Hayes is a monster on the block, can stretch it out and play the long-range game (just not too often, like he was trying to do early in the year to prove his NBA worth), and seems to rarely tire, which makes him a perfect tournament player. He’s a load at 6-foot-8, 235 pounds, but he employs solid footwork and will be all Devin Robinson or Justin Leon can handle. (Florida fans have to be thinking that it sure would be nice to have John Egbunu protecting the rim right about now.)


What makes Wisconsin more dangerous than Virginia, which Florida held to 39 (!) points, is that the Badgers will slow you down with their patented tournament defense and come at you with three players that can score from behind the arc, at the elbow, and in the paint. Hayes’s game is a blend of the three; guard Bronson Koenig and center Ethan Happ are the specialists.

Even after all the various profiles and highlights, Koenig may still be one of the most underrated guards in the nation. His flaws as a player are clear: He’s not the best distributor, and he’s prone to having a stupendously bad off-night. During the middle of conference play, he had a five-game stretch in which he failed to hit double-digit points four times. But that’s all in the past. The senior is currently on a nine-game tear, in which he’s been good for 3.9 treys and 18.2 points per game while shooting 47.5 percent from long range. He’s not a one-man backcourt show, but with Vitto Brown and Zak Showalter only occasionally contributing (against Villanova, Brown had his first 10-point game since Feb. 12) Koenig has the green light to play the one-on-one and pick-and-roll game he loves.

Working that pick-and-roll attack with Koenig is Ethan Happ, a joy to watch if you love a polished, old-fashioned post game. He rarely ventures outside the paint for his buckets, using an array of pivots, quick spins, and pump-fakes to cook up defenders. He works well on pick-and-rolls with Bronson Koenig; the sophomore has soft hands and solid court awareness for a five, but he excels off the dribble. As a smooth, spinning big man, Happ can put the ball on the floor and get past most any defending five.

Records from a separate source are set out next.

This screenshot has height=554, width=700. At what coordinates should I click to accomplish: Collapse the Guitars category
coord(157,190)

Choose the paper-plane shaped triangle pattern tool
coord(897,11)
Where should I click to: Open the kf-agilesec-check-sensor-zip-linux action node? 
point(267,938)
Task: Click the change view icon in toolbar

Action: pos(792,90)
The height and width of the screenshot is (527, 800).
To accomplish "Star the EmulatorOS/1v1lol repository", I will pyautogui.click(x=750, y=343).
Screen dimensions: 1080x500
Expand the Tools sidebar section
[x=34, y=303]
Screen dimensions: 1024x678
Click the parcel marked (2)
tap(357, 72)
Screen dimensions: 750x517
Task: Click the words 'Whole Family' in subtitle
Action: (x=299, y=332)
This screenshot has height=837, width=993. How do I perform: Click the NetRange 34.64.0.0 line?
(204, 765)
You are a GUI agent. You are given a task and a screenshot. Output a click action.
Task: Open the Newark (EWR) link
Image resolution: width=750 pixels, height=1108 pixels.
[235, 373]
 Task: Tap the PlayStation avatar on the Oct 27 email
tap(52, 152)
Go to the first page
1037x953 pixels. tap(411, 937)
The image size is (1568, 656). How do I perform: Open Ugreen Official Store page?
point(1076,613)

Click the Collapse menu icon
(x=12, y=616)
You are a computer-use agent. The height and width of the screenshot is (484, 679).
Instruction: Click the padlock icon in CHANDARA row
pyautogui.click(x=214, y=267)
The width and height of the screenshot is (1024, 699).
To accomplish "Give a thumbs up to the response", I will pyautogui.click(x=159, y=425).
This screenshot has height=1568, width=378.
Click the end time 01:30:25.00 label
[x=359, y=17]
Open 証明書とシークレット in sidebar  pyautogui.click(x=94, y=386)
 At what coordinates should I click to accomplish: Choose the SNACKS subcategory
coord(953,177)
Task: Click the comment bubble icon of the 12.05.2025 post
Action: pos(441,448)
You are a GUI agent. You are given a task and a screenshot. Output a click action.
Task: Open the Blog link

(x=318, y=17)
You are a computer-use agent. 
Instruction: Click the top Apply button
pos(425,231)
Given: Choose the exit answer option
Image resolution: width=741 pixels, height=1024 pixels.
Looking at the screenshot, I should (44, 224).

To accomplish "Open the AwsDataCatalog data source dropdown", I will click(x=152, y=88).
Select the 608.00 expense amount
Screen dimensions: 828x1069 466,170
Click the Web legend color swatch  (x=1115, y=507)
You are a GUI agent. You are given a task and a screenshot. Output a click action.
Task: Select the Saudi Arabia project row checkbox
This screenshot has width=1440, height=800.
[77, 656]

This isn’t to say Florida won’t be able to stop Wisconsin—plenty of Big Ten teams found the blueprint just fine on their own, and assuming Allen breaks out of his current shooting slump, the Gators will have the necessary fire power. But the Badgers aren’t playing like they were when they lost to Ohio State and Iowa. This is a team that’s rediscovered its identity—superb defense, established post scoring, and Koenig’s three ball—and is riding one hell of a wave right now, making the prospect of watching the East much more entertaining than a Duke-Villanova clash would have.


The matchups of Florida-Wisconsin and Baylor-South Carolina may not produce the same high-flying acrobatics as Kentucky-UCLA, and they may not even produce a tournament winner. But, as the two most recent national champions who are now sitting at home can tell you, overlook these teams at your own peril.